The 2012 Iowa Republican caucus is happening tomorrow. As someone who revels is the very worst that humanity has to offer, I've found the entire experience of paying attention to the Republican candidates to be nothing short of a joy. It's like some kind of reality show to see who can say more things that I can't believe anyone would have the gall to say in public, much less in front of microphones, much less to applause. If there is one thing that this whole experience has reminded me of, it's that belief in antiquated superstitions will make people say and do some really, really horrible things. Things that you would have hoped our species would long have shunned on account of their proven counter-productivity. I hate stuff just as much, well, let's be honest, significantly more, that most people, but I don't hide behind some phony-baloney book of laws handed down thousands of years ago from a part of the world who's inhabitants I disdain in every other regard. Own up to your hate, folks. Go in commando. It feels better and you'll be thankful you did.

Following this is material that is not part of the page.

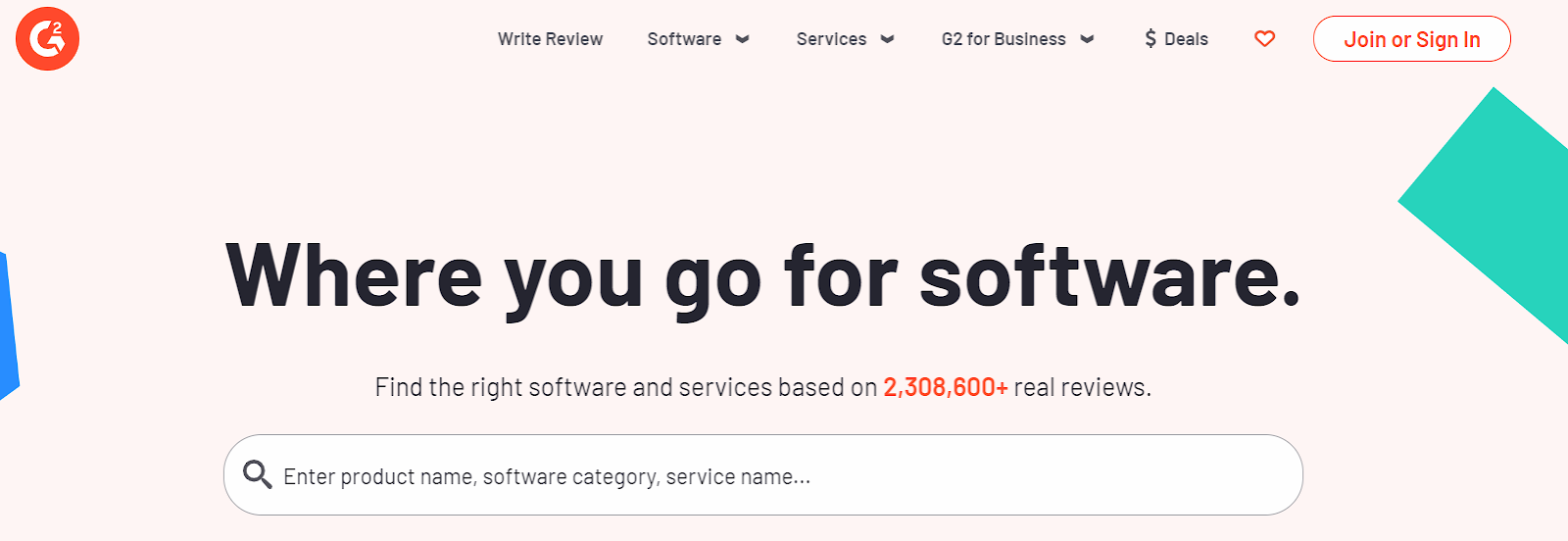Expand the chevron next to Software

pyautogui.click(x=743, y=39)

     Anyway, according to the latest polls, it appears to be a dead heat between Mitt Romney and Ron Paul to come out on top of this one. The Iowa caucus has a tradition of not picking the person who will eventually win the nomination, so it's really more of a "Pre-Season" game anyway, but I want to look at these front-runners for a moment from a slightly different perspective. The perspective of a peaceful town in the american old west called Rock Ridge.
     As featured in Mel Brooks fantastic cmoedy, "Blazing Saddles", Rock Ridge is a town of kindly but short-sighted and racist simpletons who we are meant to believe are all related. If this does not sound like the majority of the modern republican party, I don't know what does. Anyway, if you are someone who has not been paying attention to these candidates at all, first off, you are to be congratulated, secondly, allow me to explain the to leading candidates by their film counterparts. 

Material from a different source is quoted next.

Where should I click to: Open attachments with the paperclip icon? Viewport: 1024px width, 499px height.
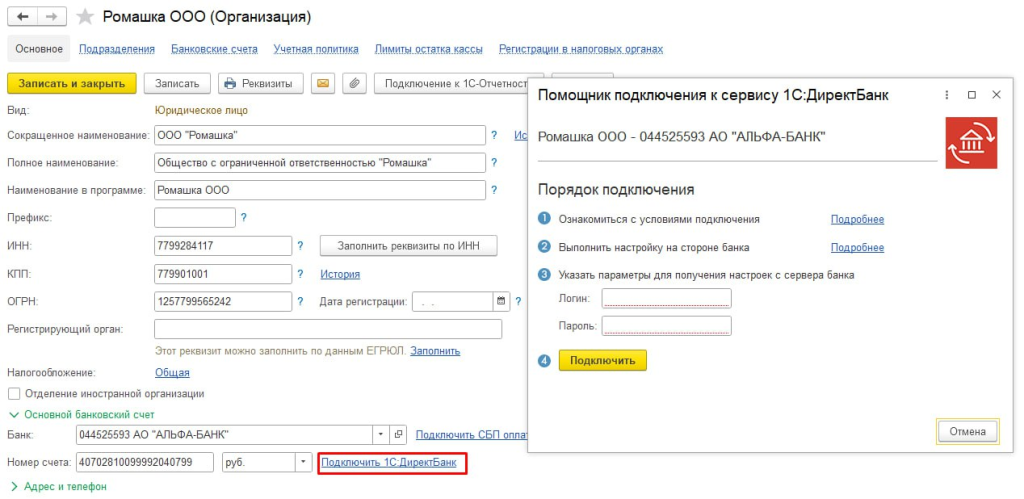(x=352, y=84)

Willard "Mitt" Romney is a Mormon businessman and part-time former governor of Massachusetts. The majority of his vast, vast fortune was made buying smaller companies and making them more profitable by firing the work force and sending the jobs to third world countries to be handled by slave-labor. Anyone blessed with even a smidgen of intelligence who has ever seen him talk can tell that looking out for the poor and less fortunate isn't only not in his wheelhouse, it may very well literally have never occurred to him. Business people like him are are like wealth-amassing crackheads and the majority of their gains are every bit as fruitless. With that in mind, I present to you, Mr. Hedley Lamarr. Here he is talking to one of his like-minded advisors.   

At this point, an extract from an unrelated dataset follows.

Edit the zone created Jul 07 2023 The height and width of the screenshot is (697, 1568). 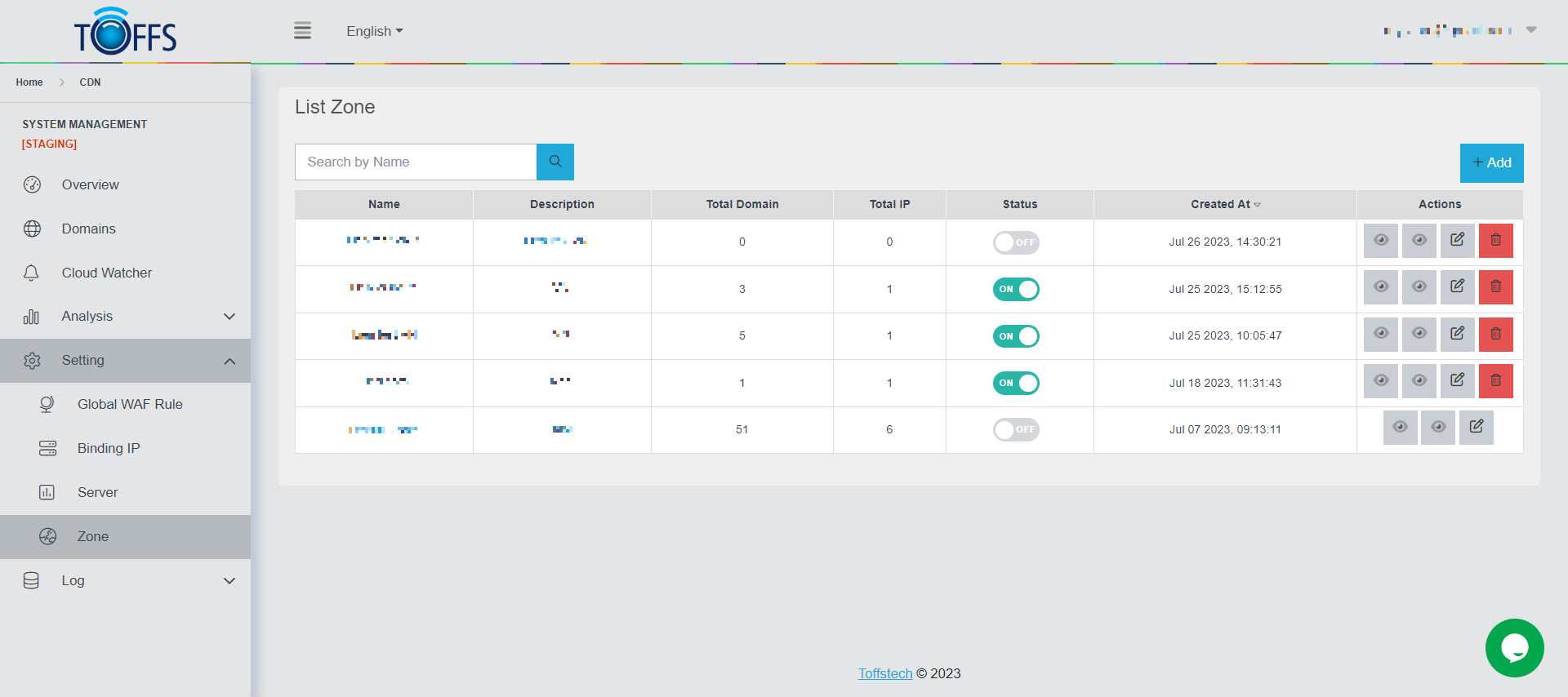(1476, 428)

     The other guy is Ron Paul. Ron Paul is a seventy-six year old congressman from Texas. He's a fun guy to watch on account of his ability to say things that don't always toe his party line. For example, unlike the other candidates, he seems to have absolutely no interest in bombing the shit out of brown people for both fun and profit. In fact, he seems dead set on ending most of America's nationalistic tendencies all together. Cool, huh?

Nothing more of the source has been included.